## Requirement
Copy the entries below back out line for line, with nothing changed.

* * *

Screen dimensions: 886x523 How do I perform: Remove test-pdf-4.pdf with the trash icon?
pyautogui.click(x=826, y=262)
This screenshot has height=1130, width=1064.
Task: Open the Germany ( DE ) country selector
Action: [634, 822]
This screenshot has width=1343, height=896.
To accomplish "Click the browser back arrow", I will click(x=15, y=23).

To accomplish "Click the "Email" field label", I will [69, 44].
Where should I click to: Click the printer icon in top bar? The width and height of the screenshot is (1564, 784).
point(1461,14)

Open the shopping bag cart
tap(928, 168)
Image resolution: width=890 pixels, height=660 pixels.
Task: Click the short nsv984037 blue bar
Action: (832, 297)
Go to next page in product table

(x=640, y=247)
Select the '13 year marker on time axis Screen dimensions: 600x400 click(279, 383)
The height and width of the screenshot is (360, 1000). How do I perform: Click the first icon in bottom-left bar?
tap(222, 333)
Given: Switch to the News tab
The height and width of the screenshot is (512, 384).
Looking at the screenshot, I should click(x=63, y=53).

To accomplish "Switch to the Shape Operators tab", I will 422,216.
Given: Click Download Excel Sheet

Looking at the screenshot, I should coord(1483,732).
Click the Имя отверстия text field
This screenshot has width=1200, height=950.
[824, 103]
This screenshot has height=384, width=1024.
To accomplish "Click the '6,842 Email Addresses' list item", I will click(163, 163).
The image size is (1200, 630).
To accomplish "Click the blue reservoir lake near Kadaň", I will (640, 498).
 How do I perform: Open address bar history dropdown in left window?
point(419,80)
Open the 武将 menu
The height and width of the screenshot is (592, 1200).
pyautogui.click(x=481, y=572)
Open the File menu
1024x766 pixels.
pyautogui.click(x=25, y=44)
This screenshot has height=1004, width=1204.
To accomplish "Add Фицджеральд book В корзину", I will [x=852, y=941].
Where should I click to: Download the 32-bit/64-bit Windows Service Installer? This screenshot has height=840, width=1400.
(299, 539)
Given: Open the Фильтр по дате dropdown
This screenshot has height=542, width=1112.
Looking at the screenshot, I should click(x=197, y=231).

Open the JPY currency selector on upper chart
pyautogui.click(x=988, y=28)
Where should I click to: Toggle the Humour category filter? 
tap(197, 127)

* * *

## The completed task
Screen dimensions: 886x523 How do I perform: Remove test-pdf-4.pdf with the trash icon?
pyautogui.click(x=826, y=262)
This screenshot has height=1130, width=1064.
Task: Open the Germany ( DE ) country selector
Action: [634, 822]
This screenshot has width=1343, height=896.
To accomplish "Click the browser back arrow", I will click(x=15, y=23).

To accomplish "Click the "Email" field label", I will [69, 44].
Where should I click to: Click the printer icon in top bar? The width and height of the screenshot is (1564, 784).
point(1461,14)

Open the shopping bag cart
tap(928, 168)
Image resolution: width=890 pixels, height=660 pixels.
Task: Click the short nsv984037 blue bar
Action: (832, 297)
Go to next page in product table

(x=640, y=247)
Select the '13 year marker on time axis Screen dimensions: 600x400 click(279, 383)
The height and width of the screenshot is (360, 1000). How do I perform: Click the first icon in bottom-left bar?
tap(222, 333)
Given: Switch to the News tab
The height and width of the screenshot is (512, 384).
Looking at the screenshot, I should click(x=63, y=53).

To accomplish "Switch to the Shape Operators tab", I will 422,216.
Given: Click Download Excel Sheet

Looking at the screenshot, I should coord(1483,732).
Click the Имя отверстия text field
This screenshot has width=1200, height=950.
[824, 103]
This screenshot has height=384, width=1024.
To accomplish "Click the '6,842 Email Addresses' list item", I will click(163, 163).
The image size is (1200, 630).
To accomplish "Click the blue reservoir lake near Kadaň", I will (640, 498).
 How do I perform: Open address bar history dropdown in left window?
point(419,80)
Open the 武将 menu
The height and width of the screenshot is (592, 1200).
pyautogui.click(x=481, y=572)
Open the File menu
1024x766 pixels.
pyautogui.click(x=25, y=44)
This screenshot has height=1004, width=1204.
To accomplish "Add Фицджеральд book В корзину", I will [x=852, y=941].
Where should I click to: Download the 32-bit/64-bit Windows Service Installer? This screenshot has height=840, width=1400.
(299, 539)
Given: Open the Фильтр по дате dropdown
This screenshot has height=542, width=1112.
Looking at the screenshot, I should click(x=197, y=231).

Open the JPY currency selector on upper chart
pyautogui.click(x=988, y=28)
Where should I click to: Toggle the Humour category filter? 
tap(197, 127)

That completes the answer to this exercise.